System: Windows Server 2008R2/2012R2

- last updated on -

About: The purpose of this document is to detail a problem that should rarely be encountered under normal circumstances (unlikely to manifest in non-highly restricted environment), but which is annoying enough, and difficult enough to troubleshoot, that it merits having its own dedicated page.

The problem and its context: Establishing an RDP connection takes some 15-20 seconds; that is, after the point were the credentials are provided to, and accepted by, the remote server and before being presented with the remote desktop session, during which time the RDP client's status messages are of the

Securing remote session...

and

Configuring remote session...

variety. Subsequent connections are slightly faster in establishing.
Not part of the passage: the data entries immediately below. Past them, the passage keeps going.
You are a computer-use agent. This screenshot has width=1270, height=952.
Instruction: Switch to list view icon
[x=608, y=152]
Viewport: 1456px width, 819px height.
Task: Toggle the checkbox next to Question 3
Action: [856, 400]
The problem manifests in the context of the source system not having access to update.microsoft.com and the target server employing a self-signed certificate for securing its RDP connections - it turns out that, in such a situation, the source system will time-out attempting to contact Windows Update, to interrogate it about the existence of the "apparent CA" that has signed the target server's certificate, or perhaps to simply check if a newer variant of the Root CA store exists, which would possibly include this "new CA" (this appears to be a failure in logic on the part of the code responsible for the behaviour, as it does not capitalize on the difference between a self-signed certificate and one signed by an actual third party Certification Authority).

For an exact description of the problem, see KB2915774; for more details about the described mechanism, see this Technet article section and this Technet description of the CAPI 2 source's EventID #8.

Solution: The quick fix to the problem is to disable the mechanism responsible with interrogating Windows Update when encountering a certificate which cannot be validated based on the system's current Root CA store, which can be achieved by using the Local Policy Editor (gpedit.msc), navigating to Computer Configuration\Administrative Templates\System\Internet Communication Management\Internet Communication settings\Turn off Automatic Root Certificates Update and enabling the policy in question.

Corollary: The proper fix for such an issue, especially in a production environment, is using certificates issued by a proper third party CA and making sure that the system initiating the connection has the CA's certificate(s) installed in its respective certificate store(s).